Department of Physics, School of Science, Tianjin University, Tianjin 300072, China.
Frontiers Science Center for Synthetic Biology and Key Laboratory of Systems Bioengineering (Ministry of Education), Tianjin University, Tianjin 300072, China.
Brief Bioinform. 2023 Nov 22;25(1). doi: 10.1093/bib/bbad432.
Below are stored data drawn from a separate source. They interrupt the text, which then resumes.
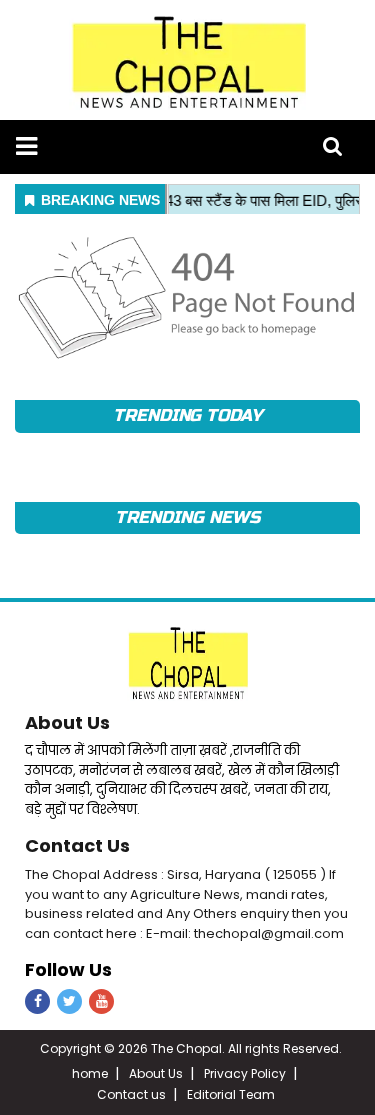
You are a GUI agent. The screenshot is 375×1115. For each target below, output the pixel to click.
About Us (67, 722)
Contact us (131, 1094)
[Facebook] (37, 1001)
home (90, 1073)
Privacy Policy (245, 1073)
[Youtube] (101, 1001)
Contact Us (77, 845)
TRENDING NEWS (187, 517)
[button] (26, 146)
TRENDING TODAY (187, 415)
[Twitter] (69, 1001)
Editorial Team (231, 1094)
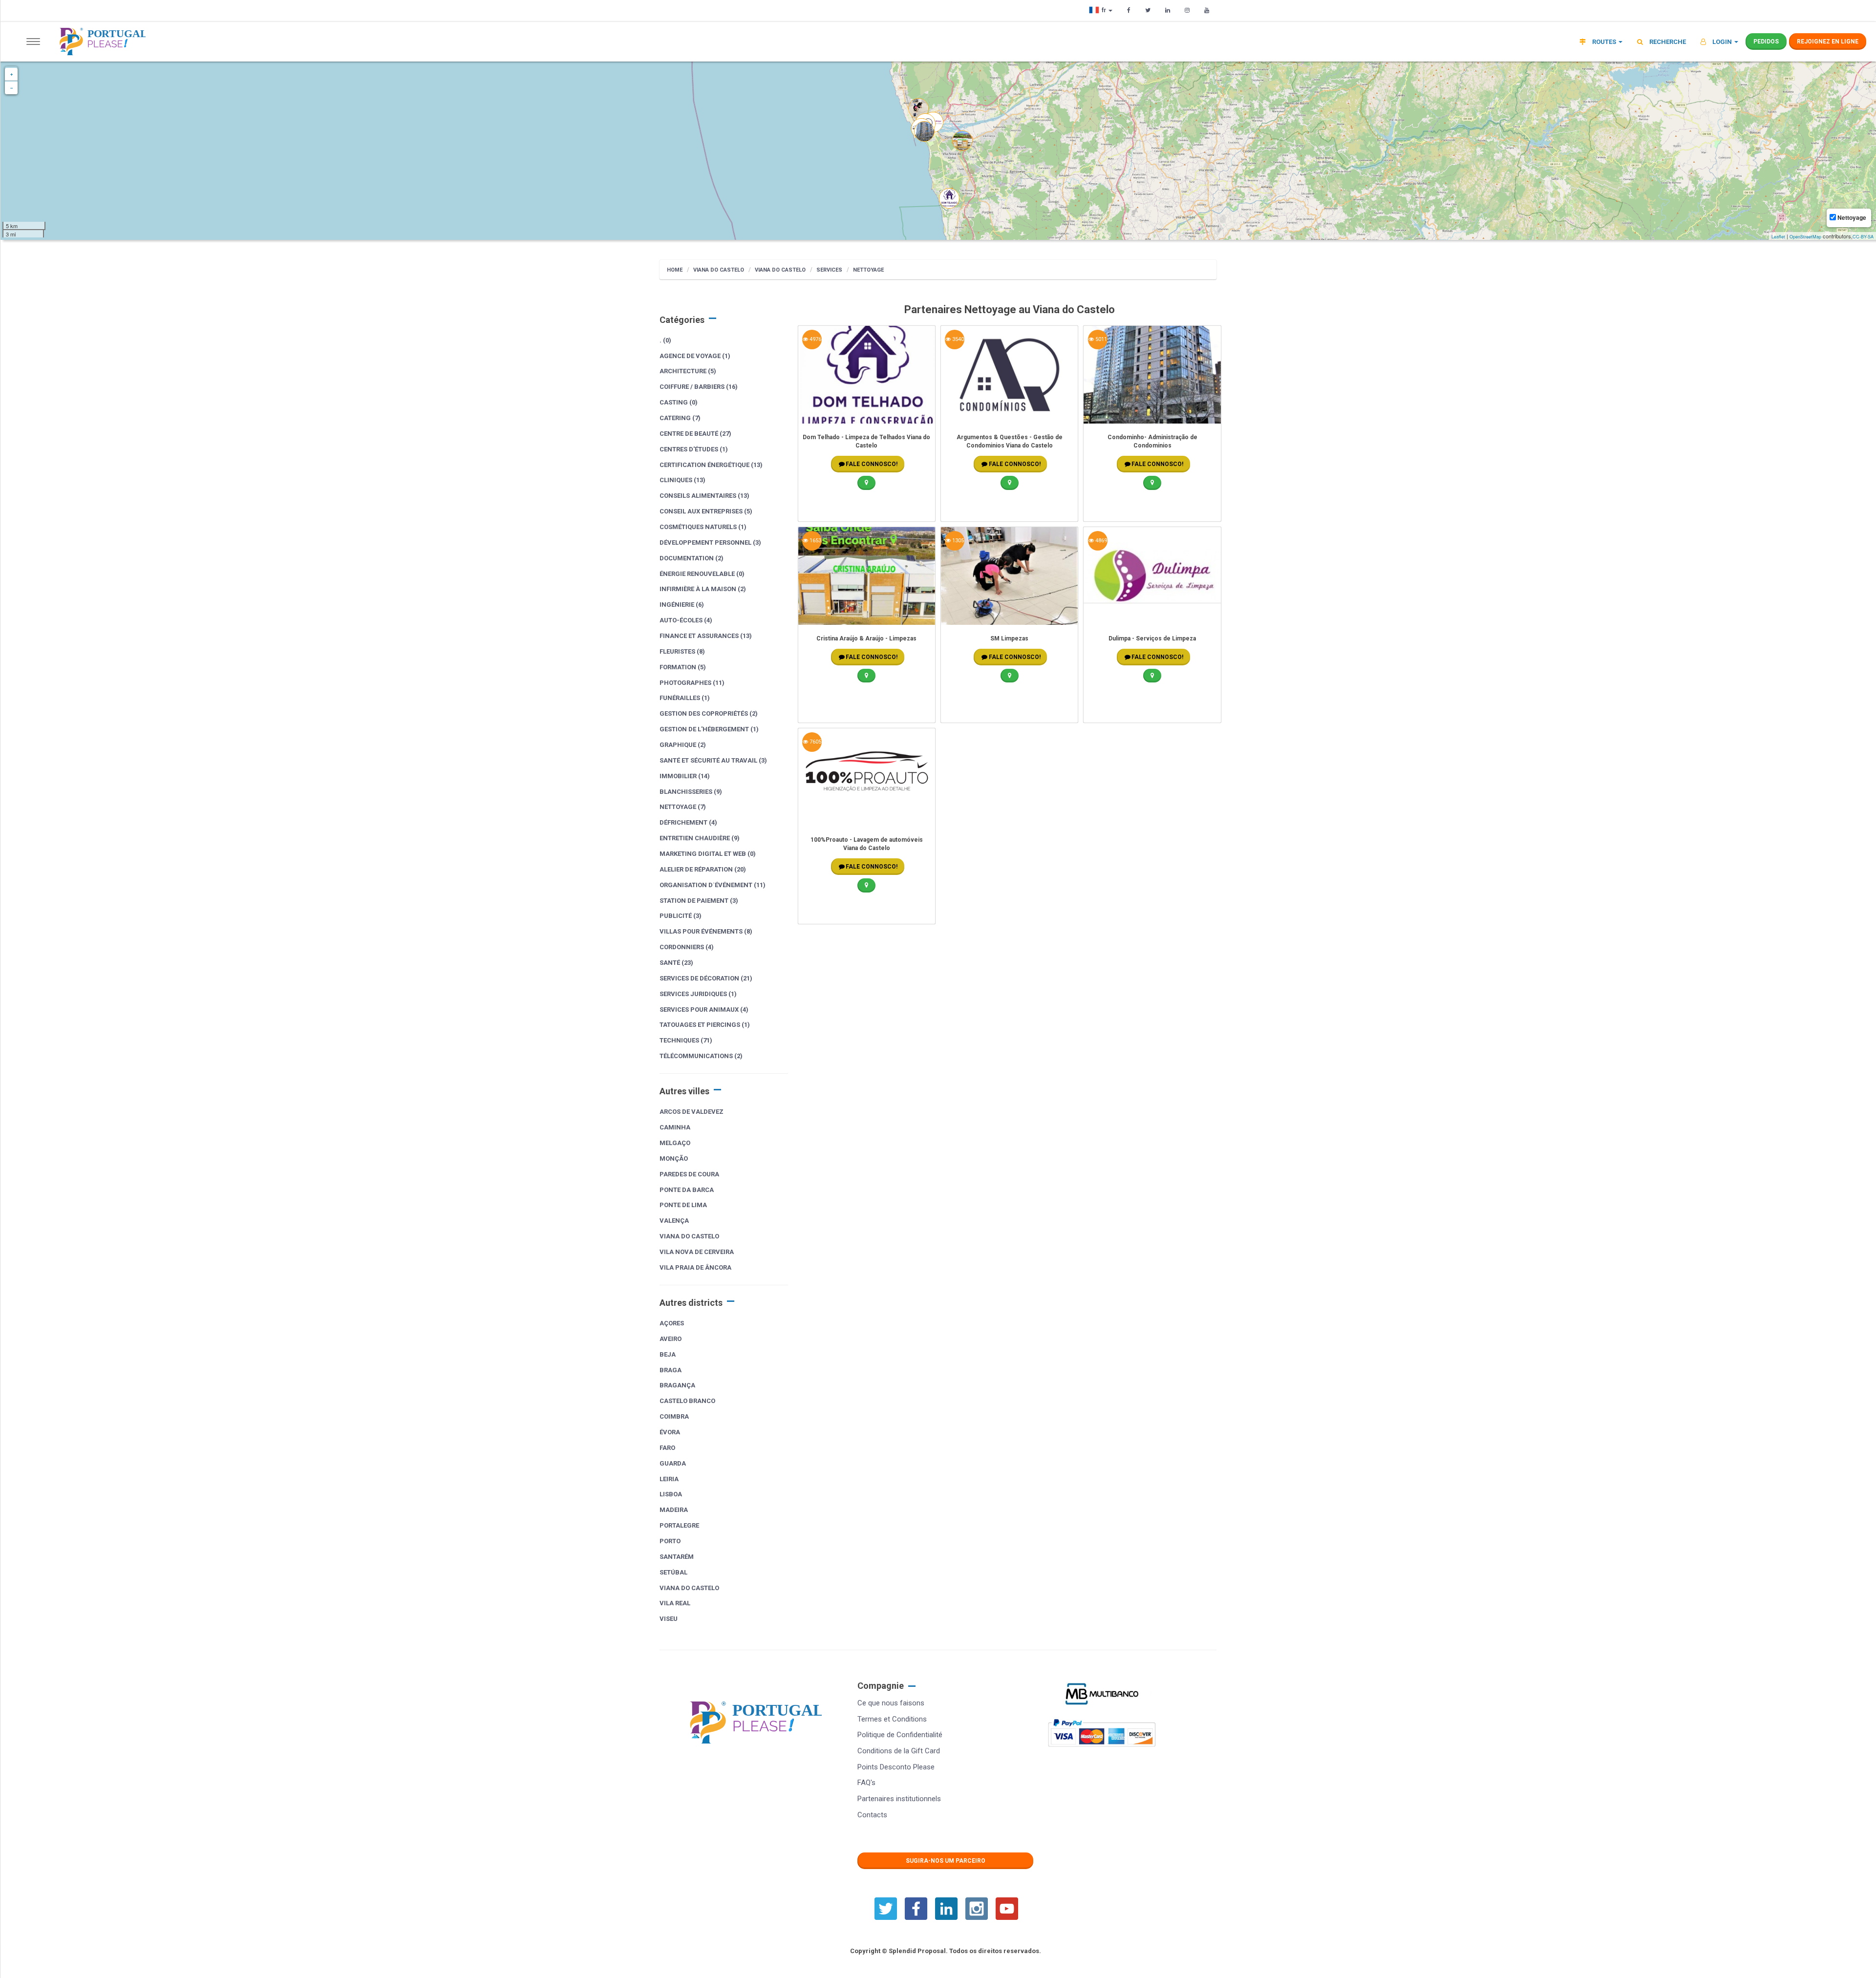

Accurate identification of replication origins (ORIs) is crucial for a comprehensive investigation into the progression of human cell growth and cancer therapy. Here, we proposed a computational approach Ori-FinderH, which can efficiently and precisely predict the human ORIs of various lengths by combining the Z-curve method with deep learning approach. Compared with existing methods, Ori-FinderH exhibits superior performance, achieving an area under the receiver operating characteristic curve (AUC) of 0.9616 for K562 cell line in 10-fold cross-validation. In addition, we also established a cross-cell-line predictive model, which yielded a further improved AUC of 0.9706. The model was subsequently employed as a fitness function to support genetic algorithm for generating artificial ORIs. Sequence analysis through iORI-Euk revealed that a vast majority of the created sequences, specifically 98% or more, incorporate at least one ORI for three cell lines (Hela, MCF7 and K562). This innovative approach could provide more efficient, accurate and comprehensive information for experimental investigation, thereby further advancing the development of this field.
准确识别复制起始点(ORIs)对于全面研究人类细胞生长和癌症治疗至关重要。在这里,我们提出了一种计算方法 Ori-FinderH,该方法通过将 Z 曲线方法与深度学习方法相结合,可以高效、准确地预测各种长度的人类 ORIs。与现有方法相比,Ori-FinderH 表现出优越的性能,在 10 倍交叉验证中,K562 细胞系的接收者操作特征曲线(AUC)面积达到 0.9616。此外,我们还建立了一个跨细胞系预测模型,进一步提高了 AUC 至 0.9706。该模型随后被用作遗传算法的适应度函数,以支持生成人工 ORIs。iORI-Euk 的序列分析表明,生成的序列绝大多数(超过 98%)至少包含三个细胞系(Hela、MCF7 和 K562)的一个 ORI。这种创新方法可以为实验研究提供更高效、准确和全面的信息,从而进一步推动该领域的发展。